Tokyo Tattoo Girls is, tonally, one of the oddest games that you’ll ever play. From a quick glance you’d be forgiven for thinking that it’s a standard fanservice-heavy JRPG. This is particularly true since NISA, which counts JRPGs as its bread and butter, is the one that is publishing it in the west, and the promotional material make it look like just that – some kind of weird JRPG that’s all about plastering cute anime girls with tattoos.
Related reading: The closest comparison to Tokyo Tattoo Girls that we can think of is Plague Inc. Which shares the approach to strategy, but lacks the girls. Matt’s review.
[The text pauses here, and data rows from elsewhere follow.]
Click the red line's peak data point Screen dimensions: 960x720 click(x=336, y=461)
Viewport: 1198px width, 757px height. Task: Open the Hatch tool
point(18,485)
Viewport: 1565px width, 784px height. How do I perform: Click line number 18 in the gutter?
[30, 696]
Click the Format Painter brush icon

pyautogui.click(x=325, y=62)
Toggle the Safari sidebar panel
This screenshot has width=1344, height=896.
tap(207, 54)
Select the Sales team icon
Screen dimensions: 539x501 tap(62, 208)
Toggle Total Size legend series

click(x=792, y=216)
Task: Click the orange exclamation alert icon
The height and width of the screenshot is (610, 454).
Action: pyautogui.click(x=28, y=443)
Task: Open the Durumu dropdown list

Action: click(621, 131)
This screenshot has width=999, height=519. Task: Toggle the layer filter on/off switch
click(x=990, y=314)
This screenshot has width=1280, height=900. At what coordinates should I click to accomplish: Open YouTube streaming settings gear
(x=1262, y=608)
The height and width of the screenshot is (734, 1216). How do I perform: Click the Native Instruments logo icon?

The game is nothing like that at all. It’s actually something far more interesting, original and creative than that (even though you are indeed plastering cute anime girls with tattoos). Tokyo Tattoo Girls is a grungy casual strategy game. You read that right – it’s like what would happen if you took Plague Inc, and threw some Goichi Suda input into the mix. In fact, I wouldn’t be surprised if the development team has graduates from Goichi Suda’s Grasshopper Manufacture within the creative outfit. It feels something something Suda-san would do and approve of.
And that, in turn, means it’s something I approve of.
Before I start the review, though, a digression: having just written the above paragraphs, I decided to go and do some research on this game’s developer: Sushi Typhoon. What I discovered was gold. Sushi Typhoon is a label that was set up by Japanese media giant, Nikkatsu, as a specialist brand for low-budget exploitation, horror and sci-fi films. It stopped producing films in 2012, but of the seven released under the label, the brand drew the involvement of directorial talent including Takashi Miike and Sion Sono.
So it’s no wonder I have found myself to be quite enamoured to Tokyo Tattoo Girls. It’s coming from a similar creative place as Sion Sono, my favourite filmmaker of all time, and, funnily enough, both this game and Sion Sono come from similar places. I find the way Sion deconstructs and plays with the B-grade yakuza genre to be his most fascinating work. Why Don’t You Play In Hell and Tokyo Tribe are works of visionary cinema, as far as I’m concerned, and Tokyo Tattoo Girls does a surprisingly similar thing to what Sion does in his films within the boundaries of a videogame.
Yep, that’s right; yakuza. It might not look anything like SEGA’s big JRPG franchise about Japan’s both oddball and terrifying organised crime community, but Tokyo Tattoo Girls is every bit as much of a yakuza game. It’s just that it’s oddly subtle and culturally-specific about it: it’s a game that won’t seem like it’s about the yakuza to people less familiar with the legends, stories, and reality of the real world mobsters.
Take the central motif of the tattoos, for example. We don’t generally think much about tattoos out west, but in Japan there’s still a significant stigma around them, because for the longest time tattoos meant yakuza. You had one, you were one in the eyes of most people in decent society, and that was the end of your change to be taken seriously in non-criminal circles in Japan. It’s an attitude that’s fading because modern kids love their tattoos, but to this day, if you’ve got a tattoo, then you’ll be denied entry into any number of hot springs and resorts throughout Japan if you’re not able to cover it up.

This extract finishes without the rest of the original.